Traumatic spinal cord injury (SCI) is a devastating event that results in intractable physical dysfunction, such as paralysis, sensory loss, autonomic dysfunction, urinary disturbance, and central neuropathic pain [1]. The loss of neural circuitry develops in two pathological stages [2]: primary injury refers to the initial mechanical insult to the spinal cord, causing instantaneous disruption of neural components. Soon after, secondary injury cascades occur and persist for several weeks or months, causing additional deterioration of the spared spinal cord tissue surrounding the primary lesion. Mechanisms of the secondary injury cascade include a series of pathological events, such as hemorrhage, ischemia, edema, oxidative stress, ionic imbalance, and neuroinflammation [2,3].

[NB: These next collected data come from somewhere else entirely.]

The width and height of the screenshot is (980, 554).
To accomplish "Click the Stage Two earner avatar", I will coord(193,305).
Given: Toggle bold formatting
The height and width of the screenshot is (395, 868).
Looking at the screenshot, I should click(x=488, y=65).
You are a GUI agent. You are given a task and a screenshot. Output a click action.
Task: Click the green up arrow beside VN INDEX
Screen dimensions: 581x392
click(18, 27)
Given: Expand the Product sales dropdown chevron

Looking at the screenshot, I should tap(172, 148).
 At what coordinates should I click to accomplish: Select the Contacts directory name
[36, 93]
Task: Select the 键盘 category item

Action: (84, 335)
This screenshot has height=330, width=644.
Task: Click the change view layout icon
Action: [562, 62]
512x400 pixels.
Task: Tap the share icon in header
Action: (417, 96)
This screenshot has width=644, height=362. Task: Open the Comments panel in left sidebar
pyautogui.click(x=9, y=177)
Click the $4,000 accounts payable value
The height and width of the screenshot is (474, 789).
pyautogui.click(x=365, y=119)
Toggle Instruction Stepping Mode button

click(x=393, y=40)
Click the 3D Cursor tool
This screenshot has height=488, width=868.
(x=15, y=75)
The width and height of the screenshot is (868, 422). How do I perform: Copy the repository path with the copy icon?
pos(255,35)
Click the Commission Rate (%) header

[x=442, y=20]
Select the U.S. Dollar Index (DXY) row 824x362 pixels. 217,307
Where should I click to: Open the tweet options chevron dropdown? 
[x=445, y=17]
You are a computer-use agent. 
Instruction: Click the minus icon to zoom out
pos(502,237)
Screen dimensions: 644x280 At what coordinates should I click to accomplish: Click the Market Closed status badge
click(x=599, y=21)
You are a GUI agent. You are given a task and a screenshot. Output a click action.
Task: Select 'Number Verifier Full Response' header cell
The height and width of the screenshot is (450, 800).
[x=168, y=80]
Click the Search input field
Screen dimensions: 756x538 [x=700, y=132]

The inflammatory response following SCI plays a critical role in the development of secondary injury. The primary injury triggers the activation of resident immune cells in the spinal cord (i.e., astrocytes and microglia) through various signaling pathways, such as nuclear factor κB (NF-κB), mitogen-activated protein kinases, Janus kinase/signal transducer, and pyrin domain-containing 3/inflammasome pathways [4,5]. Activated immune cells upregulate the expression of pro-inflammatory cytokines/chemokines, such as interleukin (IL)-1β, IL-6, tumor necrosis factor (TNF)-α, and C–C motif chemokine 2 (CCL2)/monocyte chemoattractant protein 1 [5]. Pro-inflammatory mediators promote the subsequent activation of resident immune cells and infiltration of a wide range of blood-derived immune cells (i.e., neutrophils, monocytes/macrophages, B cells, and T cells) into the lesion site [6]. The activated immune cells interact with each other and form a cascade of inflammatory responses, exacerbating neuronal apoptosis and residual tissue degeneration [3,6]. The severity of the primary injury is predetermined by the intensity of force applied to the spinal cord, yet the neuroinflammation cascade can be minimized by optimal interventions within a therapeutic time window of a few weeks [7].

The transcription factor protein IκBζ (encoded by the Nfkbiz gene) was identified as a new member of the IκB family, and is required for the selective expression of a subset of NF-κB target genes [8]. IκBζ is ubiquitously expressed at low levels in resting cells and rapidly induced in most tissues upon stimulation of IL-1-receptor or Toll-like receptors [9]. Several studies have demonstrated the pro-inflammatory effects of IκBζ on blood immune cells [[10], [11], [12]]. However, the physiological roles of IκBζ are not fully understood since Nfkbiz−/− mice show features of inflammatory diseases such as Sjögren's syndrome and severe atopic dermatitis [13,14]. Here, we hypothesized that IκBζ expressed in blood cells is involved in the development of secondary injury, thereby affecting functional recovery after SCI. The purpose of this study was to investigate the effect of IκBζ deletion in hematopoietic cells using a mouse model of contusion SCI.